The catch is that sunset moves a lot through the year — it can swing by nearly 90 minutes between December and June — so a ceremony time that ends in golden light in one season would end in darkness in another. We help every couple set their start time to the light, and our deeper breakdown of the best months for a Cancun wedding covers exactly how sunset shifts by season, plus weather and sargassum honesty.

How do you coordinate with the resort\'s wedding team from abroad?

Most of our couples plan their entire wedding from the U.S. without ever meeting us in person before the trip, and the coordination is smoother than people expect. Once you\'ve booked, we connect with your resort\'s wedding coordinator to confirm the day\'s timeline, the access rules for outside vendors, and the spaces available for portraits. We handle the vendor paperwork the resort requires on the photography side, sync our shooting schedule to your ceremony and reception times, and scout the public-beach backups in case we want an off-property portrait window.

One more thing worth deciding early: whether your ceremony will be legal or symbolic. A legal civil wedding in Mexico involves paperwork, blood tests, and witnesses on a tighter timeline, while many destination couples marry legally at home and hold a symbolic ceremony on the beach here — it photographs identically and frees up the schedule. Either way, it changes the day\'s flow, so it\'s good to settle before we build your timeline.

Planning a Hyatt Ziva Cancun Wedding? Let\'s Talk.

We photograph weddings across this coast every week and coordinate with resort teams all the time, so we can help you navigate the vendor-fee question and make the most of the peninsula light. Wedding collections start from $1,550 with every edited photo included, a 20% deposit reserves your date, and your full gallery arrives in 2–3 weeks.

Before You Book

Hyatt Ziva Cancun Wedding Photography — FAQ

Can we bring our own photographer to Hyatt Ziva Cancun?
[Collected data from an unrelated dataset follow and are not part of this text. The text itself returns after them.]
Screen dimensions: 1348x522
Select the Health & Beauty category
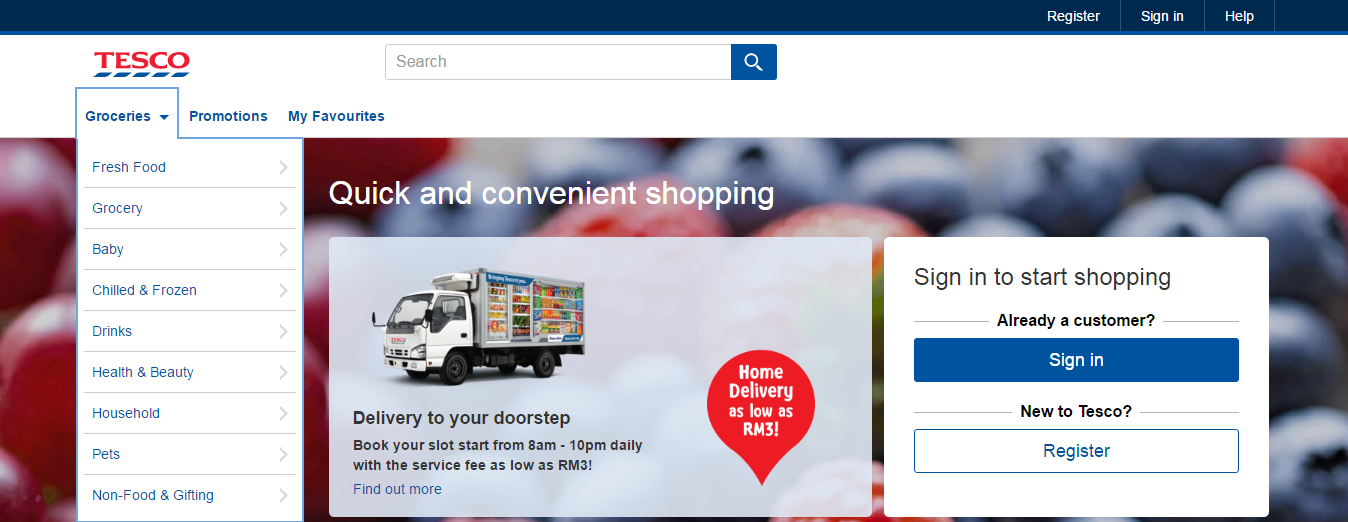pyautogui.click(x=190, y=372)
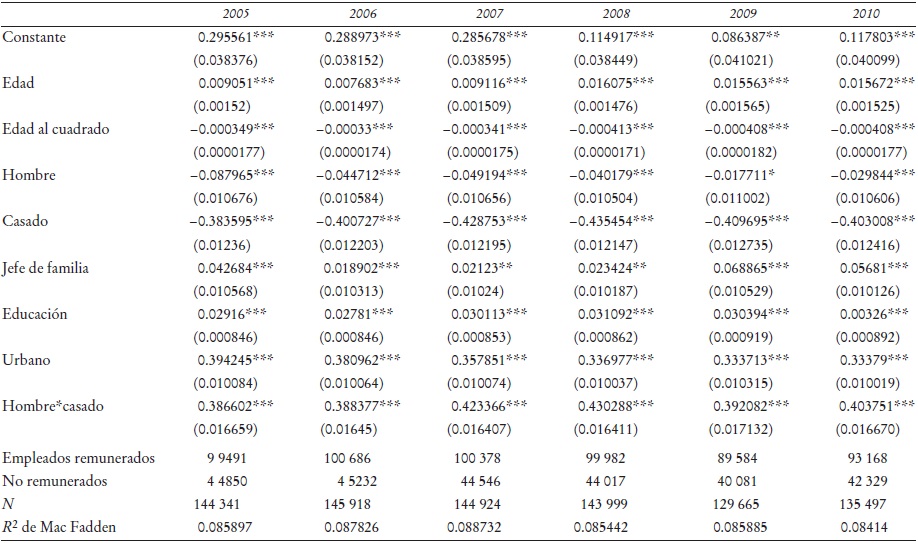Image resolution: width=918 pixels, height=543 pixels.
Task: Select the Constante coefficient 0.295561 for 2005
Action: click(x=237, y=36)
In most cases yes, though resorts like this one typically have an outside-vendor policy — often an outside-vendor fee or a day-pass requirement. Confirm the current terms with the resort's wedding coordinator before you book. And remember the safety net: Mexican beaches are federal and publicly accessible, so we can always photograph your portraits on the open coast just beyond the resort, no matter the policy.

Does the resort require us to use their in-house photographer?
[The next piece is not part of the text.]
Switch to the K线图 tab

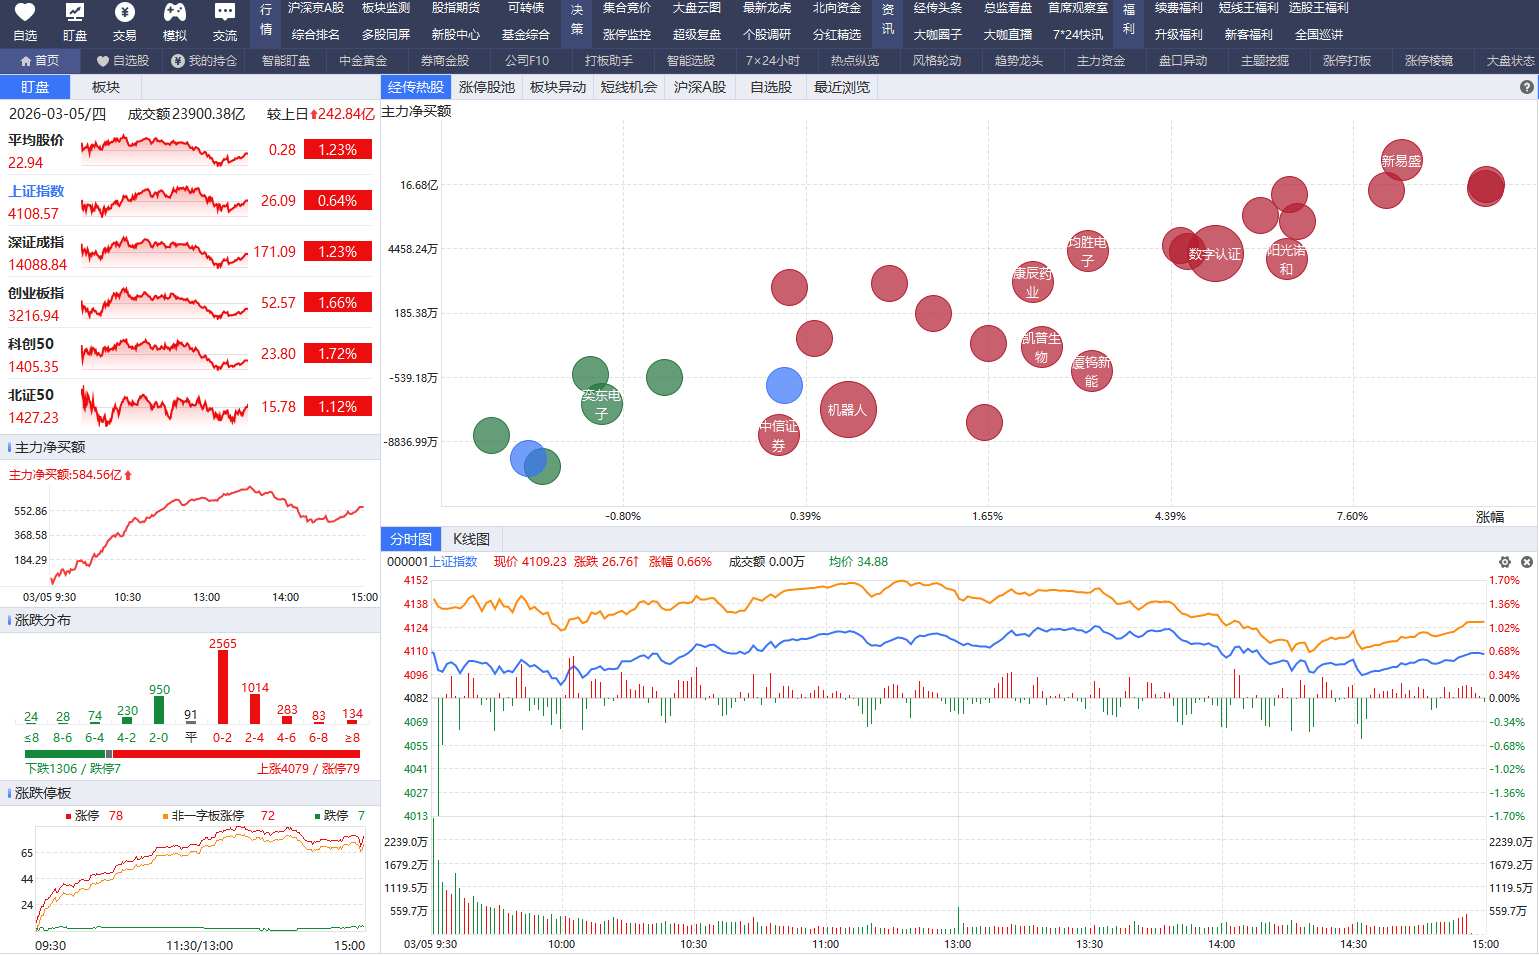[x=471, y=539]
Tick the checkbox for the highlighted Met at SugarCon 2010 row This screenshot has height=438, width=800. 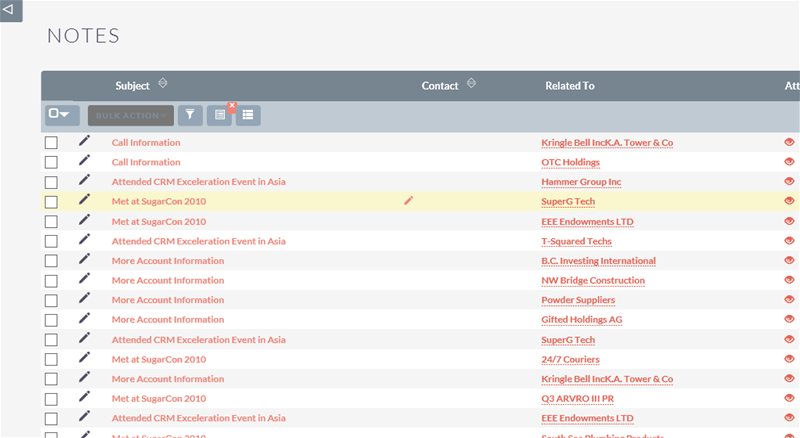51,202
Generally no. Most resorts include an in-house or preferred photographer in their packages but don't force you to use one — they may simply attach a vendor fee to outside photographers. You're free to bring a photographer you chose. We compare the two options, including who delivers and owns your images, in our resort-photographer-versus-your-own guide.
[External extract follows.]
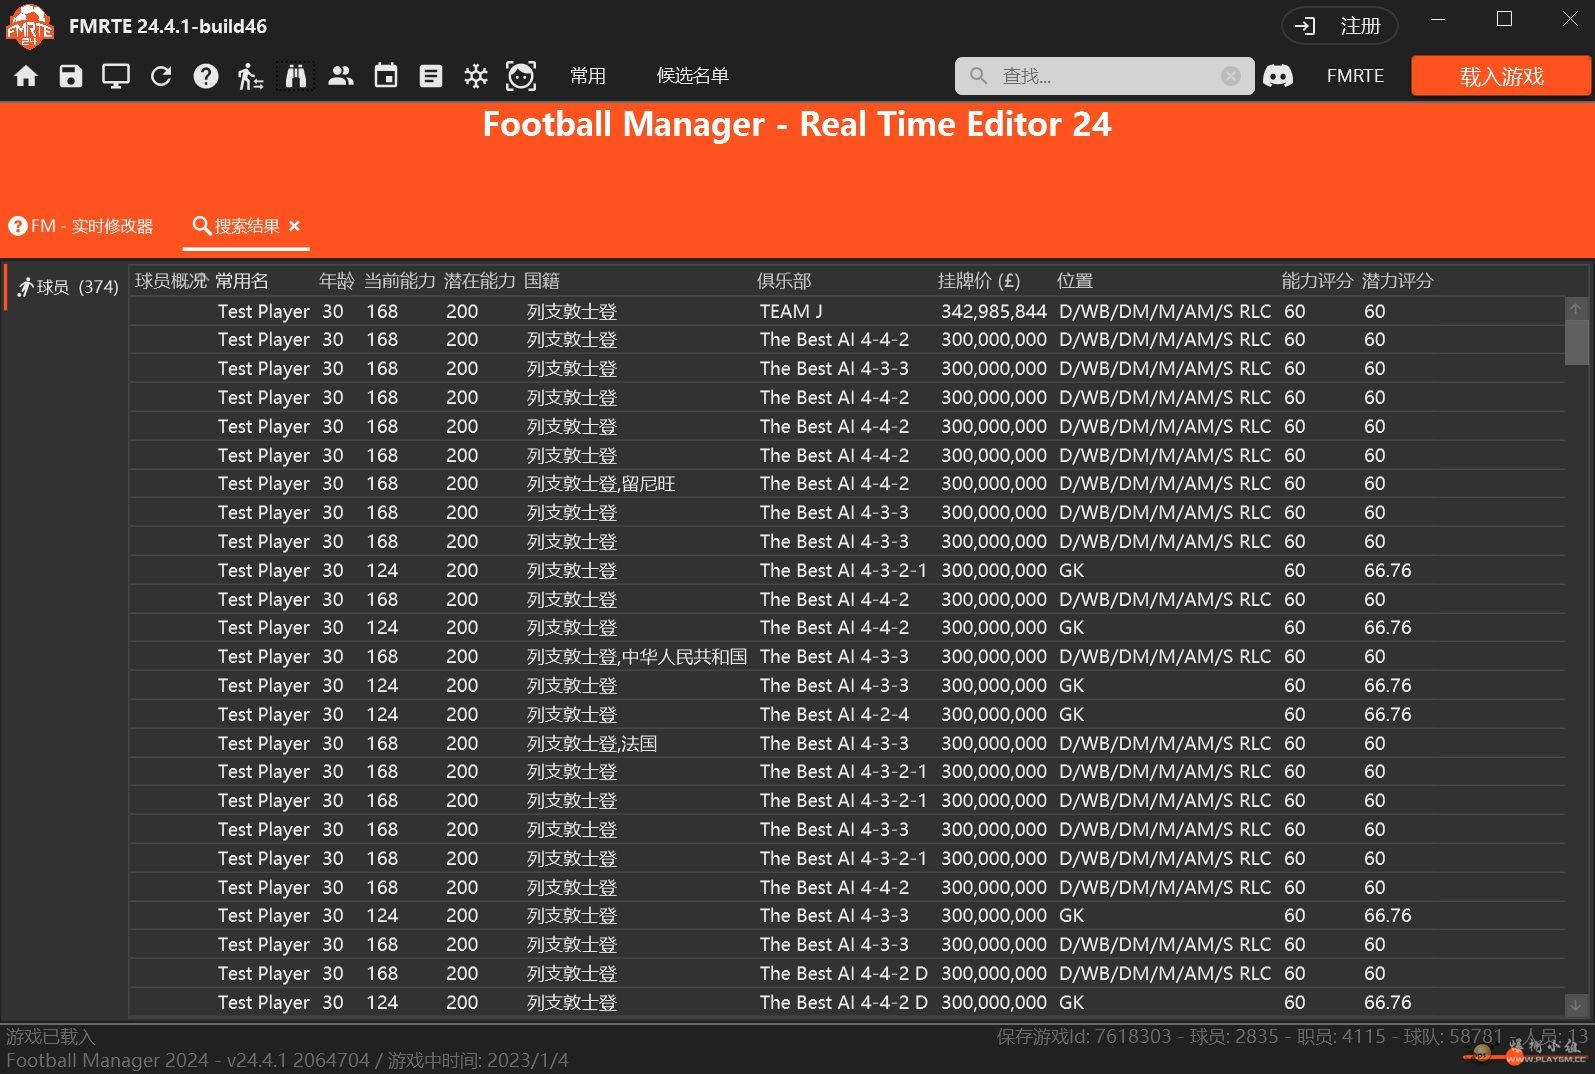Click the Refresh arrow icon
The height and width of the screenshot is (1074, 1595).
(161, 76)
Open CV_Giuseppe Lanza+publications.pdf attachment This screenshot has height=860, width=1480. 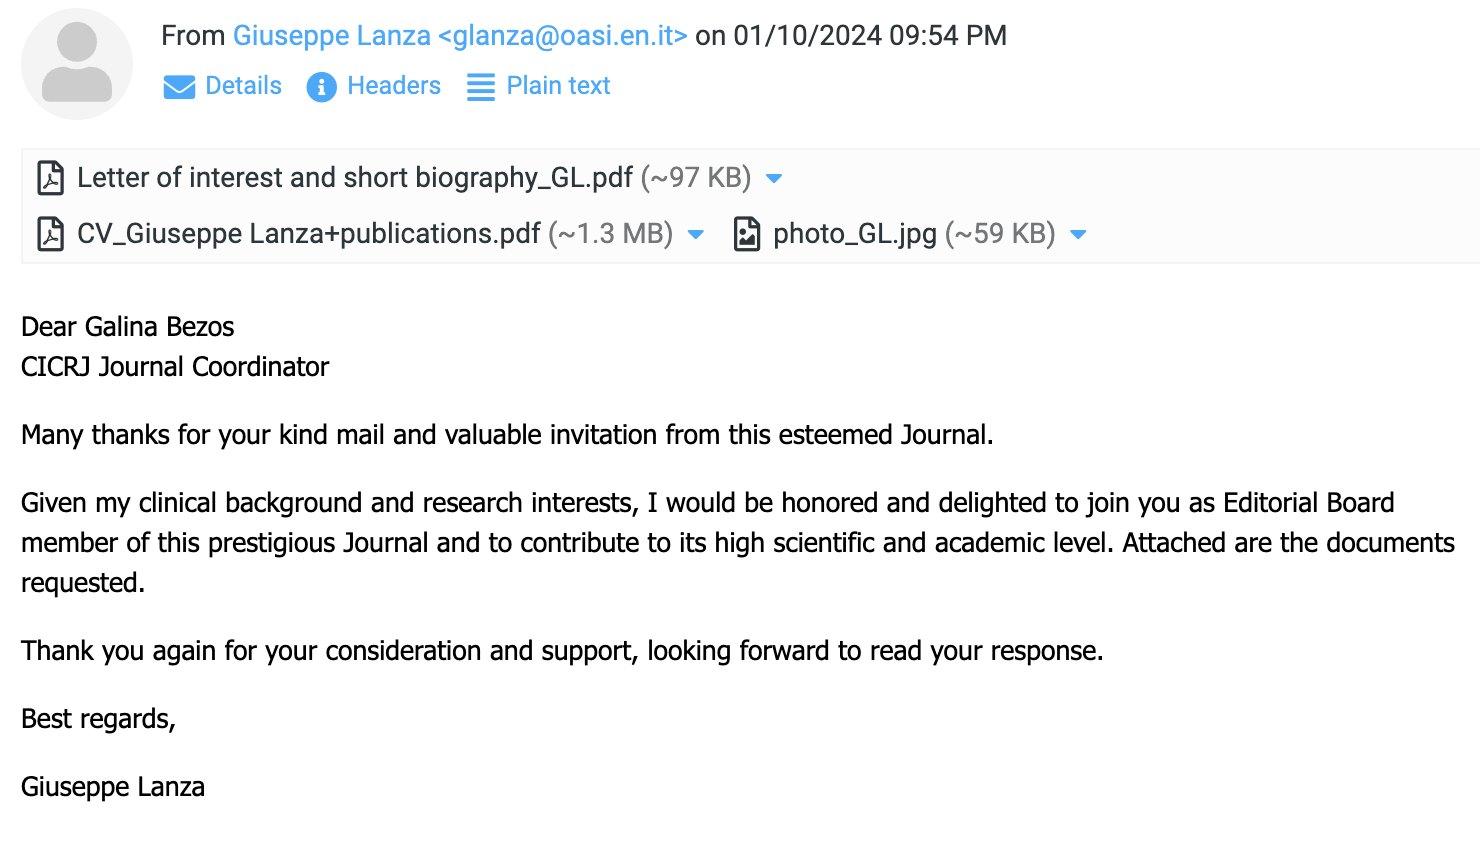(309, 234)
What's the best time of day for the ceremony?

About two hours before sunset, so vows, family photos, and your couple's session all land in golden hour — the warm, flattering light off the water. On a peninsula resort you also get a clean sunrise side for an early private session. Note that sunset shifts by nearly 90 minutes across the year, so we set your start time to the season.

Do you charge travel to the Cancun hotel zone?

No. We're based in Cancun and cover the entire hotel zone and Riviera Maya, so there's no travel surcharge for a wedding at a resort on Punta Cancun. Any cost to plan for is the resort's own outside-vendor fee or day pass, which you'll confirm with their coordinator — not a fee from us.

How do you coordinate with the resort's wedding planner?

Once you've booked, we connect with your resort's wedding coordinator to confirm the timeline, the outside-vendor access rules, and the portrait spaces available for your date. We handle the photography-side paperwork the resort requires and scout public-beach backups nearby. Most of our couples plan entirely from the U.S. and meet us for the first time on the wedding trip.

Should we have a legal or symbolic ceremony at the resort?

Both work beautifully and photograph identically. A legal civil wedding in Mexico involves more paperwork and a tighter timeline, so many destination couples marry legally at home and hold a symbolic beach ceremony here. It changes the day's flow, so decide early — our legal-versus-symbolic guide walks through the trade-offs in detail.